→ **Problem to solve**
For the listing beneath, state how many lines contain the string "agent". Give the number by itself.

→ **Input**

★ ★ ★ ★ ★

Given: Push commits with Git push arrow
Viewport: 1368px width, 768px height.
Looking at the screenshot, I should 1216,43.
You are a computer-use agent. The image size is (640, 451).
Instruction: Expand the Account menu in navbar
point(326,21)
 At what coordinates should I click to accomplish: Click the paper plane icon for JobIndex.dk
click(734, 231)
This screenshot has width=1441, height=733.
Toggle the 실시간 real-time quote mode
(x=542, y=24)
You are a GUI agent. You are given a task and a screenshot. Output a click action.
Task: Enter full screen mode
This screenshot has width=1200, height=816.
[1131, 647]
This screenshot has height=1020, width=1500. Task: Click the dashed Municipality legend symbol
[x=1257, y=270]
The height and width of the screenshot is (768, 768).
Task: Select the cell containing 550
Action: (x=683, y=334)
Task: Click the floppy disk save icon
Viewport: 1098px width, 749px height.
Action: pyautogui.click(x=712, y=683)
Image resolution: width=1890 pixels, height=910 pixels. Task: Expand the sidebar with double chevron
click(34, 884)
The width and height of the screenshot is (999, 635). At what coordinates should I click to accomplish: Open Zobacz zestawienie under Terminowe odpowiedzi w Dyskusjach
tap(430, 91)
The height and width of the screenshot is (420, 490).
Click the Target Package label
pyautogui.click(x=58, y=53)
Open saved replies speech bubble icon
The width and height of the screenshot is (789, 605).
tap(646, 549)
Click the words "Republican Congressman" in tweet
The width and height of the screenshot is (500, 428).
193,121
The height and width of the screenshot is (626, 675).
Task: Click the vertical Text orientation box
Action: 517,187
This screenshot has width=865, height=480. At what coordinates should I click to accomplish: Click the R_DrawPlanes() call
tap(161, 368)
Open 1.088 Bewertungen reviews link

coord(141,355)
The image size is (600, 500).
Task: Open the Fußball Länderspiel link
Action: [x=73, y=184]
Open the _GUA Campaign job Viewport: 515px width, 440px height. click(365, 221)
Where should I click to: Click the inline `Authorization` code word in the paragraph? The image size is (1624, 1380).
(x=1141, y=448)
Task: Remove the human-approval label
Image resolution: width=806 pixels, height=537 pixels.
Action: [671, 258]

★ ★ ★ ★ ★

→ **Task answer**
2